**WHAT THE TASK ASKS:**
Lines holding the string "agent" in the listing below are to be copied.

○ ○ ○ ○ ○

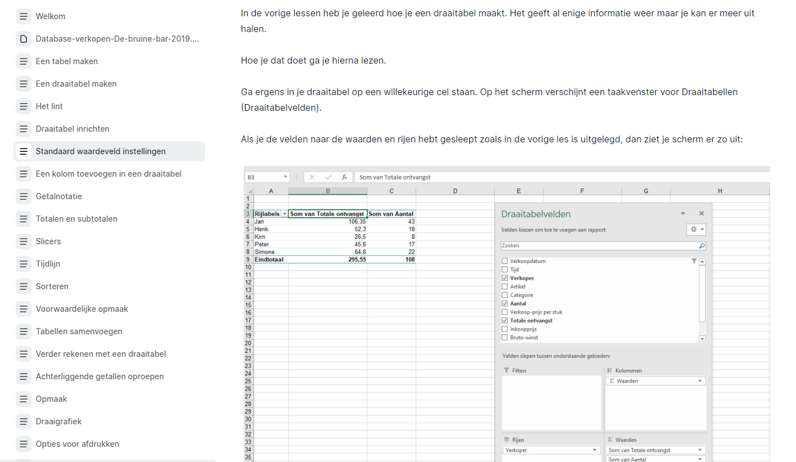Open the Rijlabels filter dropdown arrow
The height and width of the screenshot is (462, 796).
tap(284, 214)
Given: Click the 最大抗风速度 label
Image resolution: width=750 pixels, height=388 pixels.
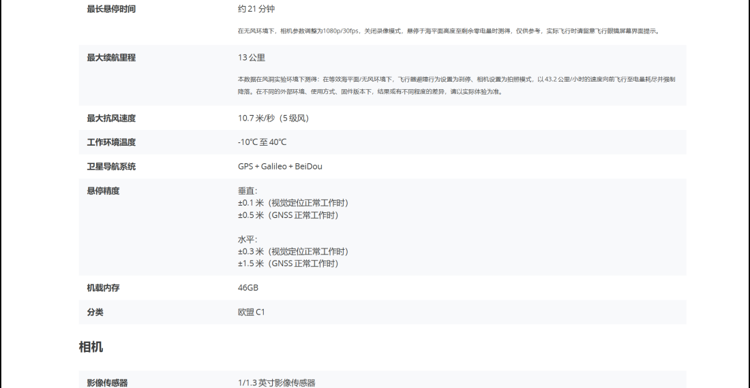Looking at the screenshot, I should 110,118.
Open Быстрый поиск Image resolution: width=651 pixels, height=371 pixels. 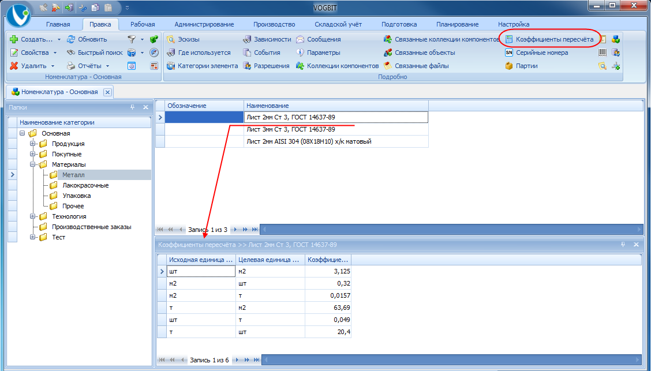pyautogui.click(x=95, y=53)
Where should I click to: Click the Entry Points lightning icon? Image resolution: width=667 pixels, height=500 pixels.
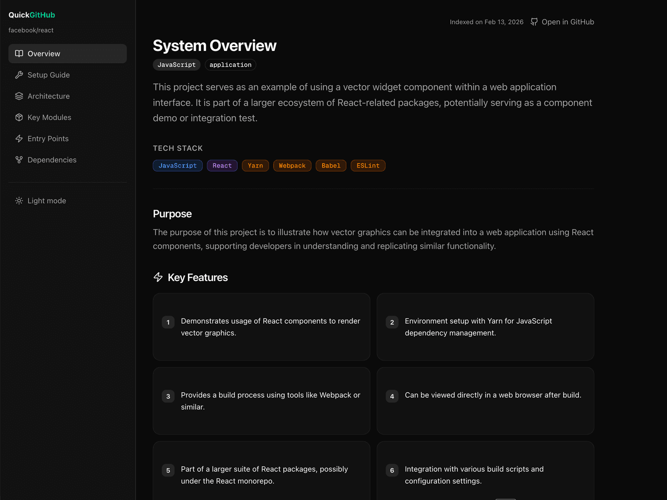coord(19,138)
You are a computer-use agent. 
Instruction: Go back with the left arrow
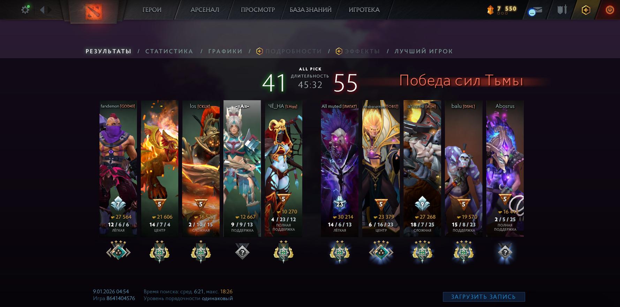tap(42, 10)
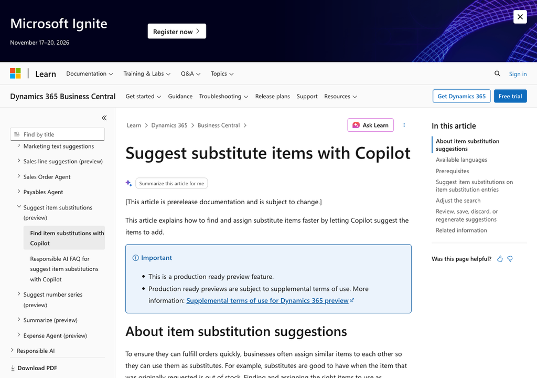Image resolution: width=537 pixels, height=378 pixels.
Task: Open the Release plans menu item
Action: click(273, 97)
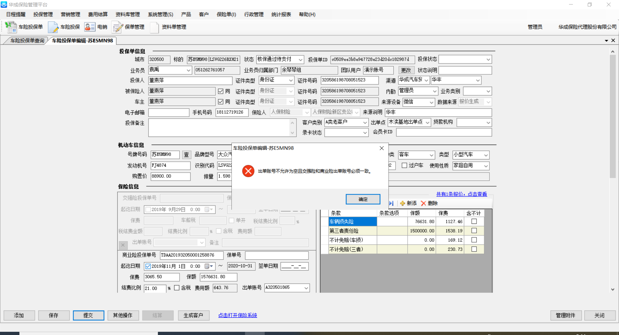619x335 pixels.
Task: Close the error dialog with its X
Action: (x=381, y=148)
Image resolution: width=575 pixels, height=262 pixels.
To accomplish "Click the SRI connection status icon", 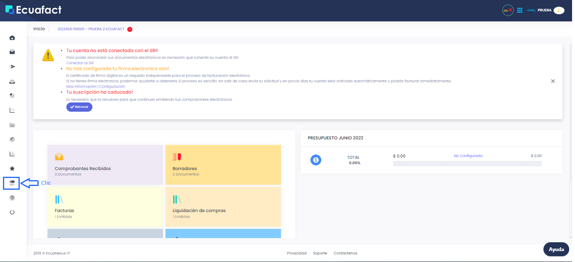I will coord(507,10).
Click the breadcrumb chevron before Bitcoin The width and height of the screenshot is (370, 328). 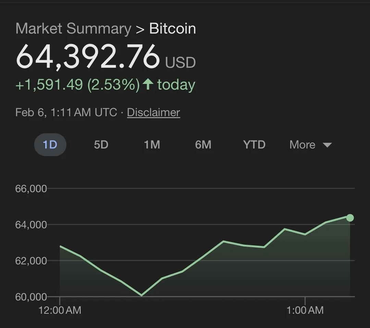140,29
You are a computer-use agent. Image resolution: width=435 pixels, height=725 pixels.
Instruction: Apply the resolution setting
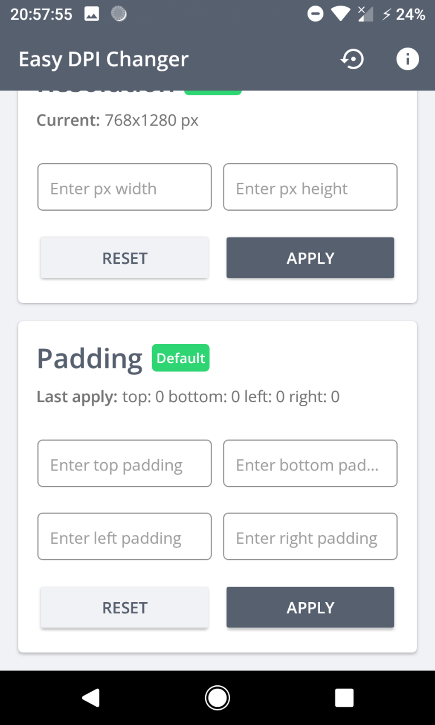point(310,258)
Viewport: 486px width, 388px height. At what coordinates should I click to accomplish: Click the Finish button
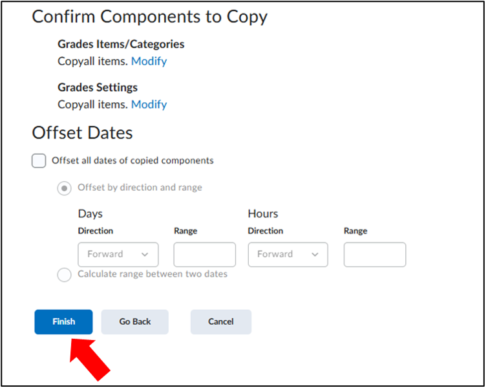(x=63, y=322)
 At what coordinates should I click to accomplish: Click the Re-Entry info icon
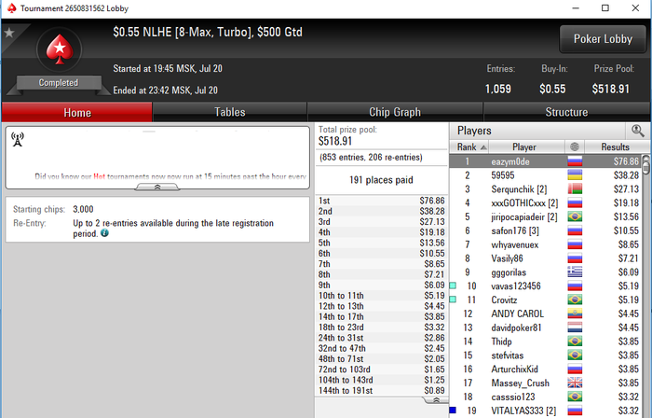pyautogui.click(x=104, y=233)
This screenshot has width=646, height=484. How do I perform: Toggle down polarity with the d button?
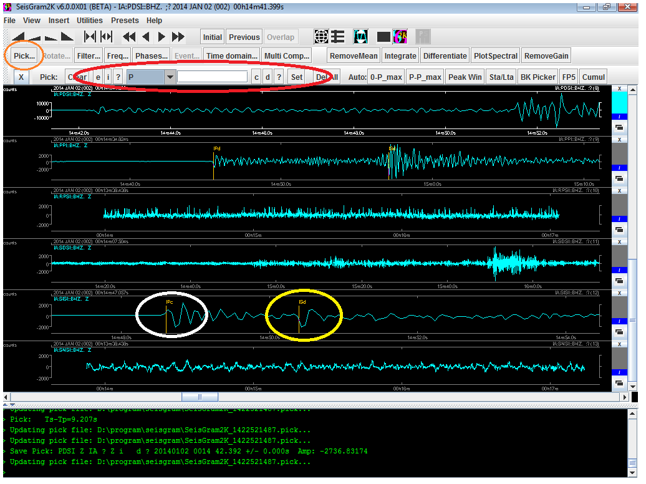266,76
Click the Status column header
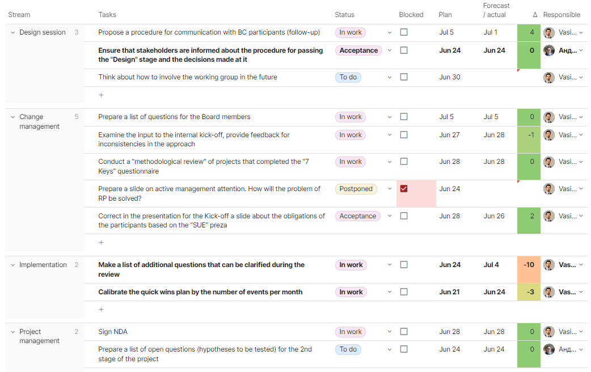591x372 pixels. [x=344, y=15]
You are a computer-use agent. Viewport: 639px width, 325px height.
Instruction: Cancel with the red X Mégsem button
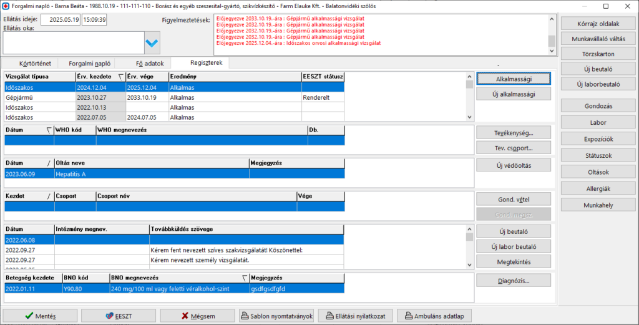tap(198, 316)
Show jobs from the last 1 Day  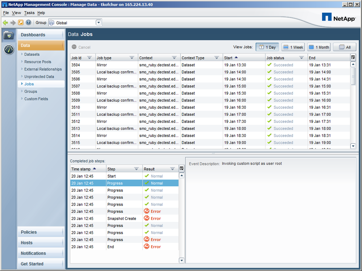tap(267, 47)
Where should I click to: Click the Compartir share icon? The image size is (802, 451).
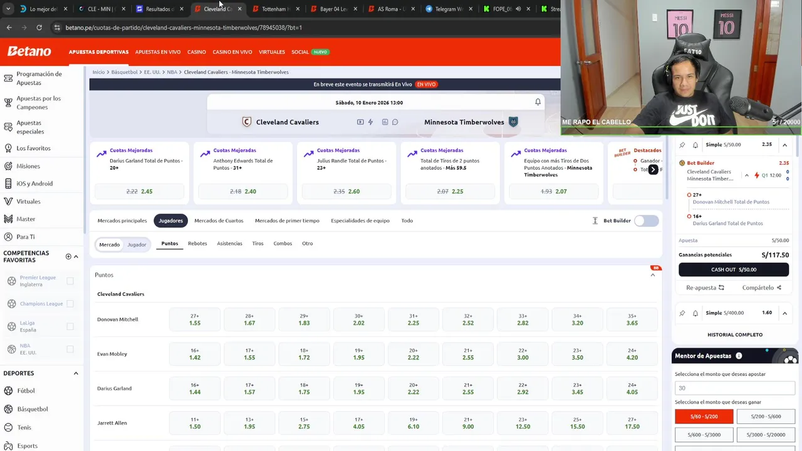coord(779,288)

○ ○ ○ ○ ○

**RESULT FOR THIS EXERCISE:**
You are a computer-use agent. 
You are a computer-use agent. Image resolution: width=435 pixels, height=725 pixels.
You are a computer-use agent. Viewport: 639px width, 325px height.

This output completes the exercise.